Vieira afirma que o parecer da AGU mudou porque mudaram as
circunstâncias. “A terra passou a ser um ativo estratégico para o Estado
brasileiro. Eles argumentam que é um setor produtivo, não é
especulativo. Mas trata-se da apropriação de parte significativa do
território, terra essa que hoje tem um peso nas relações internacionais
muito maior do que há 10, 15 anos”.
A visão do consultor é compartilhada pelo diretor da Associação
Brasileira de Produtores de Florestas Plantadas (Abraf), Cesar Reis. “A
entidade entende a preocupação do governo quanto ao capital
especulativo, com os fundos soberanos de nações ao redor do mundo, que
têm a preocupação de garantir a própria segurança alimentar e estão
adquirindo terras em grandes extensões, por enquanto na África.”

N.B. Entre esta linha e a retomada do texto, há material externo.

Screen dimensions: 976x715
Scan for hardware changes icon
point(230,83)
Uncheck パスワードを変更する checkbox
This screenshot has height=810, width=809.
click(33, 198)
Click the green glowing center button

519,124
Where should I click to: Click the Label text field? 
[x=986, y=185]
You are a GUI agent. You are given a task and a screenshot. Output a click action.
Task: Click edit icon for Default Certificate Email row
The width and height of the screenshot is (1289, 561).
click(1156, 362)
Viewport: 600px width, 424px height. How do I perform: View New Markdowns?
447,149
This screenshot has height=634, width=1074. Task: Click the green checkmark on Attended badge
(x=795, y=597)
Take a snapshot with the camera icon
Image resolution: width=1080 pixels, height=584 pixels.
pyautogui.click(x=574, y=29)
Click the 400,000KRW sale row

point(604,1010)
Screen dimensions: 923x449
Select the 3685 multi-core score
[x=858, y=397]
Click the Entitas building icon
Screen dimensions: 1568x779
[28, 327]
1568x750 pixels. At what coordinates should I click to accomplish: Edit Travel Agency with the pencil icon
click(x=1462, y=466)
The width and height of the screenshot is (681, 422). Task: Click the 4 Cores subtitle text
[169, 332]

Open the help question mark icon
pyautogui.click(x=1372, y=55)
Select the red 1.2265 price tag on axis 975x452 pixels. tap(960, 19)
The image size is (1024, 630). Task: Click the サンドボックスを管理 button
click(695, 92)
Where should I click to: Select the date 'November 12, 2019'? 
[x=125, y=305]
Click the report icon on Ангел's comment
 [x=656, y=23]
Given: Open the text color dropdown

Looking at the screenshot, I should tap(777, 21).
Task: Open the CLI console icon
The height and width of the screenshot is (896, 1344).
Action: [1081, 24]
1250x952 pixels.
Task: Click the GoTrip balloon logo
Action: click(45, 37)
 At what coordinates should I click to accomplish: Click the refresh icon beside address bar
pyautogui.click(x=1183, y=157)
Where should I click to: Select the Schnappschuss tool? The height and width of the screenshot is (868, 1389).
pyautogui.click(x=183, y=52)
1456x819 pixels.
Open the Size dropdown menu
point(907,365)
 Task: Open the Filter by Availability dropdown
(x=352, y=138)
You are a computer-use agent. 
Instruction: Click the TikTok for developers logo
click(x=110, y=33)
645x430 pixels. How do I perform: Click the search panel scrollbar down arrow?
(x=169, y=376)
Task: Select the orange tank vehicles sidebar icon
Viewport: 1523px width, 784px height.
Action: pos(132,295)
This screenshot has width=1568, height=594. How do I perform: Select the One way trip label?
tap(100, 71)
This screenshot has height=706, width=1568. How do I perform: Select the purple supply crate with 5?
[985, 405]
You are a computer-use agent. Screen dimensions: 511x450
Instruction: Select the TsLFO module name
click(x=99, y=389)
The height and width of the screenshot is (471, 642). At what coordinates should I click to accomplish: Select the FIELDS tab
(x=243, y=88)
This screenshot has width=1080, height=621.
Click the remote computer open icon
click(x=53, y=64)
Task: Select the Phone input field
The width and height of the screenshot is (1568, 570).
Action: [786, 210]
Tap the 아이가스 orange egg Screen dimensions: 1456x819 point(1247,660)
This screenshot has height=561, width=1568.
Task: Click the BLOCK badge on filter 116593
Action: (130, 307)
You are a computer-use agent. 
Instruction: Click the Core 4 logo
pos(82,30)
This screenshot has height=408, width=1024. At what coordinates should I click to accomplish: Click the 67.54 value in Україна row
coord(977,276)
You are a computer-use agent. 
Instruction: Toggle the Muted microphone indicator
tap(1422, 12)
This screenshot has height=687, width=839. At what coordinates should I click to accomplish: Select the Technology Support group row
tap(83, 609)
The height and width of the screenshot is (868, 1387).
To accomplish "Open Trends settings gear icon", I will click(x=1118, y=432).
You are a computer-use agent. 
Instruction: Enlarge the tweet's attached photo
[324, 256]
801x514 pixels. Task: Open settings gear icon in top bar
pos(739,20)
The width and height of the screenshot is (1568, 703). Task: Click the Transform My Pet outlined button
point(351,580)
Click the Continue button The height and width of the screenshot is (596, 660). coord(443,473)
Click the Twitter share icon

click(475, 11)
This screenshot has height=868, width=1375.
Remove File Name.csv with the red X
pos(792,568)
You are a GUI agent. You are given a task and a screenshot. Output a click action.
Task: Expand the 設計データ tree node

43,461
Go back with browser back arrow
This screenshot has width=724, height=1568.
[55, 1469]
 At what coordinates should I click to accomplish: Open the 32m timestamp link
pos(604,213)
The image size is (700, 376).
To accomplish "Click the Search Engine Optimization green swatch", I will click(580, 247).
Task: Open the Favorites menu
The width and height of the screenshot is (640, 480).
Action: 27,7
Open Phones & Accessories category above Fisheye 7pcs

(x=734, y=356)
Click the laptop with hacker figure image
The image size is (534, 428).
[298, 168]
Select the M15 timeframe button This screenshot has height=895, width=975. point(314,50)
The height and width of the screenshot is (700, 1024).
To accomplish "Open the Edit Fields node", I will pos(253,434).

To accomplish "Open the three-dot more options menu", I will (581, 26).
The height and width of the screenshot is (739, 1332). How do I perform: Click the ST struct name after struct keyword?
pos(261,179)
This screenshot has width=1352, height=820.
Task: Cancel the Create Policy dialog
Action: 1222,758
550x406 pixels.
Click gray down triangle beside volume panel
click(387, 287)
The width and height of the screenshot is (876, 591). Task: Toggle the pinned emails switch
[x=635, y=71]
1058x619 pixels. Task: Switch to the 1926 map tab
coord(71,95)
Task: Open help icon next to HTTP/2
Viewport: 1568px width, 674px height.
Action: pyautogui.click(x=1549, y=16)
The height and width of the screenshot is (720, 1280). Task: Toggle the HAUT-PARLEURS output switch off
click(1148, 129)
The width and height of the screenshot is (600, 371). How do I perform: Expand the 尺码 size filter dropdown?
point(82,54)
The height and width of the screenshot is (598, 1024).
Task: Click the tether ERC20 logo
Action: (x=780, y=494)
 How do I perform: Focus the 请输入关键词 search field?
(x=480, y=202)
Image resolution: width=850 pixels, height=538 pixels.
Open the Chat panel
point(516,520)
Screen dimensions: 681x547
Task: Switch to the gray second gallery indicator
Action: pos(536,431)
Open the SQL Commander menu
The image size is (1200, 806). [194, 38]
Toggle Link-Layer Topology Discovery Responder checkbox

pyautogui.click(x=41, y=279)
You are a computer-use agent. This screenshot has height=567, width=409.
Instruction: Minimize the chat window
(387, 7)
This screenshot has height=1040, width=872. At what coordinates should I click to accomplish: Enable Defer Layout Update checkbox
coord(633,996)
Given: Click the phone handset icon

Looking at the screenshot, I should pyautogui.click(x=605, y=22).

Mas o executivo faz uma ressalva: “O parecer, pelo fato de ter sido
muito abrangente e pelo fato de criar restrições a empresas nacionais de
capital estrangeiro, vai atingir as empresas associadas à Abraf. Então,
procuramos agir, levando ao governo a nossa preocupação e os nossos
números. O governo tem-nos recebido muito bem. Eles entendem que somos
um capital produtivo, gerador de emprego, com responsabilidade social. E
nessa revisão do parecer, essa restrição deixaria de existir para nós.